Unpopular Russian Interior Minister Replaced in Reshuffle

Rashid Nurgaliyev, who headed the Russian police since 2004 and supervised a largely unsuccessful reform of the force, was replaced in the new government with Moscow police chief Vladimir Kolokoltsev on Monday.

No new job was announced so far for Nurgaliyev, who was called “the most unpopular minister” by Alexander Khinshtein, a State Duma lawmaker with the ruling United Russia and his ardent critic.

However, Mikhail Fedotov, head of the presidential rights council, urged “not to blame Nurgaliyev for the sins of the system” and praised his attempts to reform the Russian police, known for its corruption and frequent abuse of authority.

Nurgaliyev, 55, served in the KGB and its successor, the Federal Security Service, between 1981 and up until he was moved to the Interior Ministry in 2001, later appointed to head it by then-President Vladimir Putin.

A staunch Putin loyalist, Nurgaliyev weathered numerous media storms during his time in office, including calls for his dismissal after police officer Denis Yevsyukov went on a shooting spree in a Moscow supermarket in 2009, killing two.

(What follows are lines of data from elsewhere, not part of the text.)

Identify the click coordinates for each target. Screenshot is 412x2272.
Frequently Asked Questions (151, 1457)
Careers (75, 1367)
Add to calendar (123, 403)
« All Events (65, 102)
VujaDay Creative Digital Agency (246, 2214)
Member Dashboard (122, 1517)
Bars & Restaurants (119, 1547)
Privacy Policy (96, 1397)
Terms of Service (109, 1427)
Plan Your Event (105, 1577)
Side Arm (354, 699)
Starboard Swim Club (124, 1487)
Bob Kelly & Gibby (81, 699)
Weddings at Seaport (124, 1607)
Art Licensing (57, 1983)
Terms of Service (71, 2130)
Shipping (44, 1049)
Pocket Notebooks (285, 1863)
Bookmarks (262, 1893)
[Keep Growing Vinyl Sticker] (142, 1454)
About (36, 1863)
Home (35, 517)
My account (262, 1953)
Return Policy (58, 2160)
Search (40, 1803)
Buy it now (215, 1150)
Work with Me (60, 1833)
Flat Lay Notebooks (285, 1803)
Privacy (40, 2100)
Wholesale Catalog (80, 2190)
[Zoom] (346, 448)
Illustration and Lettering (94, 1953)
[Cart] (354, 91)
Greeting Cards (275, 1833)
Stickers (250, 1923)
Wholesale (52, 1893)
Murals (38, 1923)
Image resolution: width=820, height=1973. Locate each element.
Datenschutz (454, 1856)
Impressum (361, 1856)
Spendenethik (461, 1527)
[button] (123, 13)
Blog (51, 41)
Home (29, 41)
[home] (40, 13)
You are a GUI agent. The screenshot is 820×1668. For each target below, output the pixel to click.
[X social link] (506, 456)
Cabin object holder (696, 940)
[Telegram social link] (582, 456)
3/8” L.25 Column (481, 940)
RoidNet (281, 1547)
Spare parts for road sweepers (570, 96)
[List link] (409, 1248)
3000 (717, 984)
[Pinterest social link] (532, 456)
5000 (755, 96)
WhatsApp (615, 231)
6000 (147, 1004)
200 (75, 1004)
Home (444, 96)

In 2011, then-President Dmitry Medvedev launched a broad police reform, slashing the force from 1.2 million to its current 1 million through reevaluation tests in an attempt to cull corrupt and incompetent officers.

However, trust in police remained low, with only 18 percent thinking it improved as a result of the reform, compared to 72 percent who reported no improvement and 10 percent undecided, according to a survey by independent pollster Levada in February.

Police were rocked by another string of scandals connected with abuse of authority in recent months, starting with the March incident in Tatarstan, where a detained man was sodomized to death with a champagne bottle at a police precinct.

Nurgaliyev’s replacement, Kolokoltsev, 51, a native of Pensa region, served in the Moscow police from 1982 to 2001, mostly at various departments combating organized crime.

He moved to the Central Federal District police in the early 2000s, but returned to Moscow in 2009, when Medvedev made him head of the capital’s police force replacing Vladimir Pronin, sacked over Yevsyukov’s killing rampage.

Kolokoltsev, whom Khinshtein attested a “strict professional,” is credited with attempting to improve the city police’s efficiency and transparency, revitalizing its public council and personally intermediating with protesters during the Manezh Square riots in 2010.

However, he made no public attempt to stop a police crackdown on mostly peaceful anti-government protests ongoing in Moscow since early May.

No replacement was announced for the post of Moscow’s police chief as of Monday.